> [INPUT RECORDS]:

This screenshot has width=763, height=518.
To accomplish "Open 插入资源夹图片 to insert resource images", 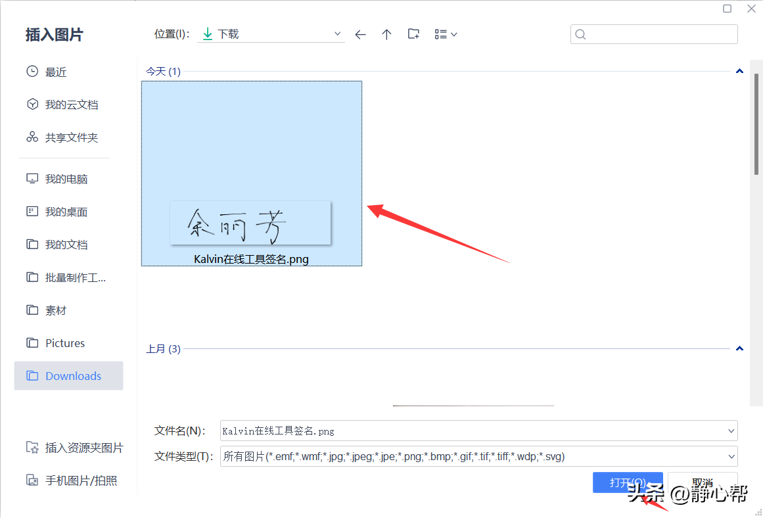I will coord(74,447).
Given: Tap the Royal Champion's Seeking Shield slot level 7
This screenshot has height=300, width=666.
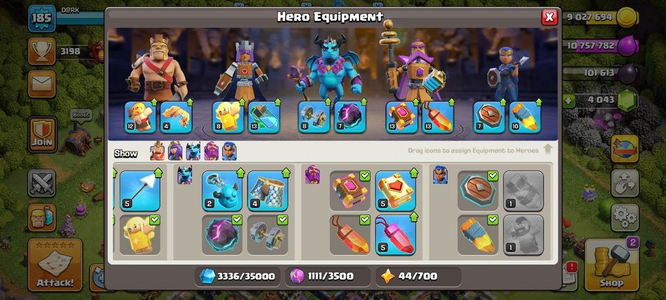Looking at the screenshot, I should [489, 117].

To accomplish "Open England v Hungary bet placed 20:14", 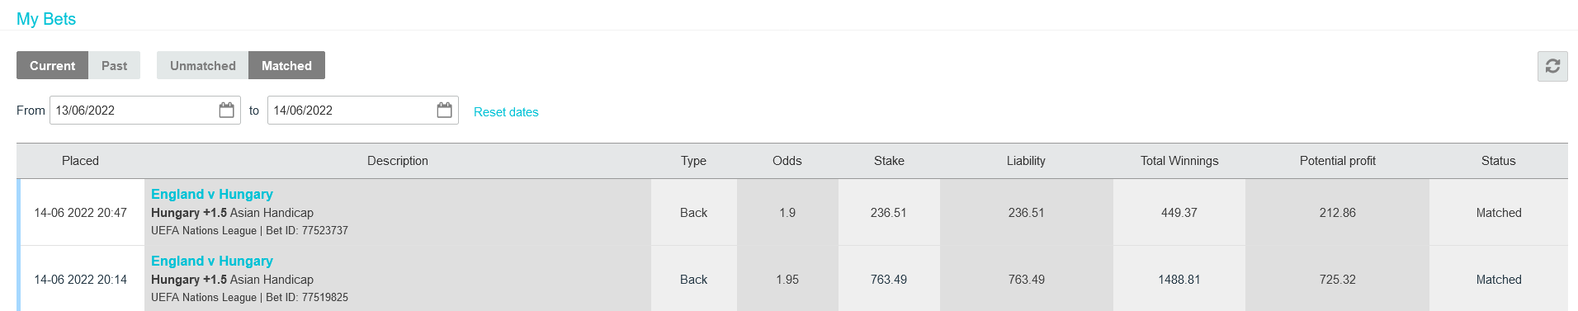I will click(x=212, y=261).
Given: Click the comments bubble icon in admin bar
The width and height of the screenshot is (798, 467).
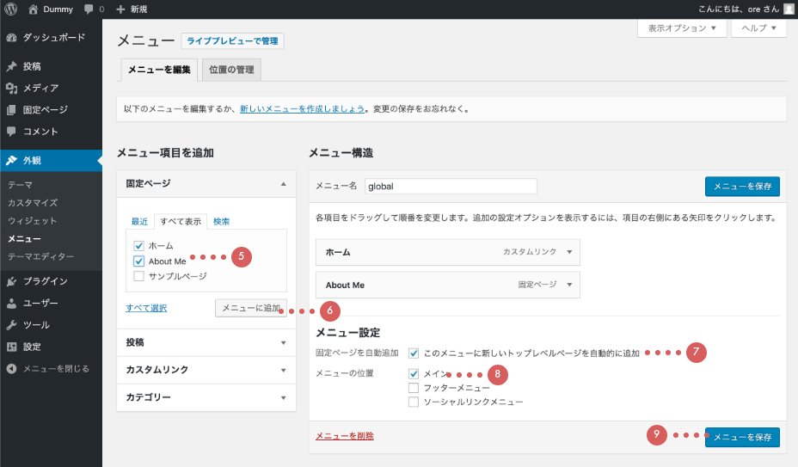Looking at the screenshot, I should (x=89, y=9).
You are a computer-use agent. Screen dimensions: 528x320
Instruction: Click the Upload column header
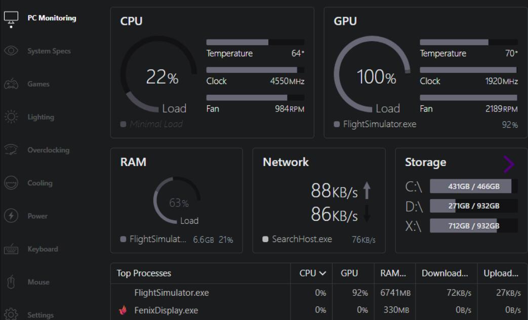tap(501, 273)
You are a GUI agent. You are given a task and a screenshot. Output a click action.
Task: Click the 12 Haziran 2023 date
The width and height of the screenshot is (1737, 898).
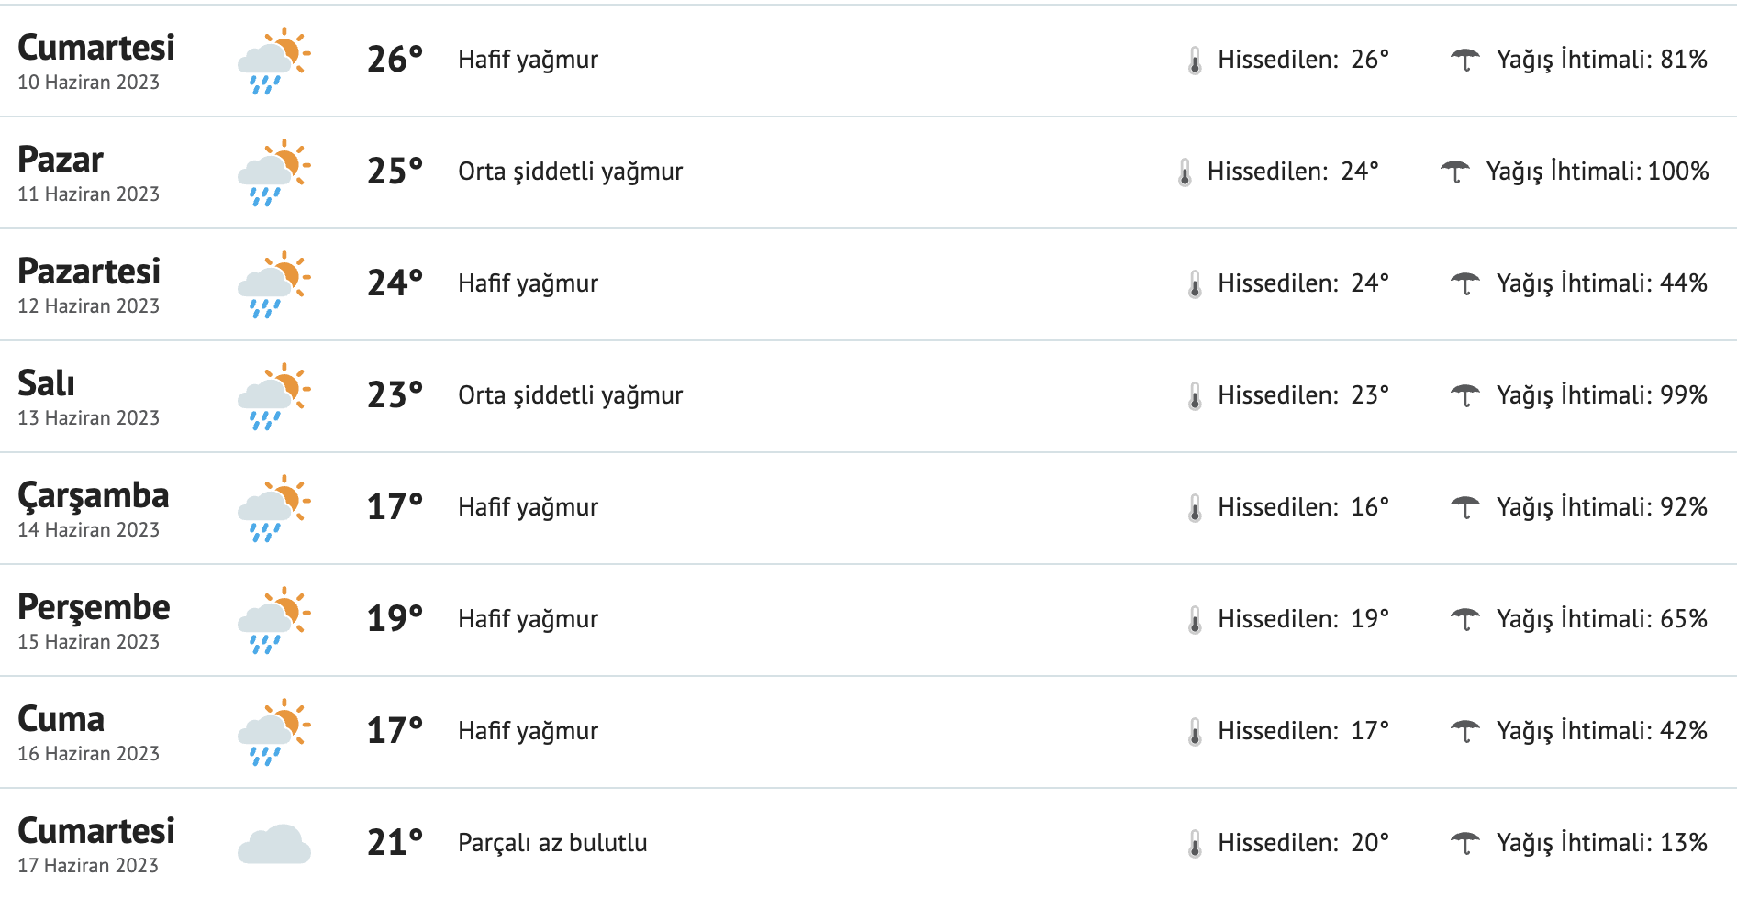(x=88, y=306)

> [WHAT NEEDS TO BE DONE]:
Scan the data for the word "agent" and copy every line where it shows up.

> [TASK ANSWER]:
You are a computer-use agent. Screen dimensions: 528x320
You are a GUI agent. You are given a task and a screenshot. Output a click action.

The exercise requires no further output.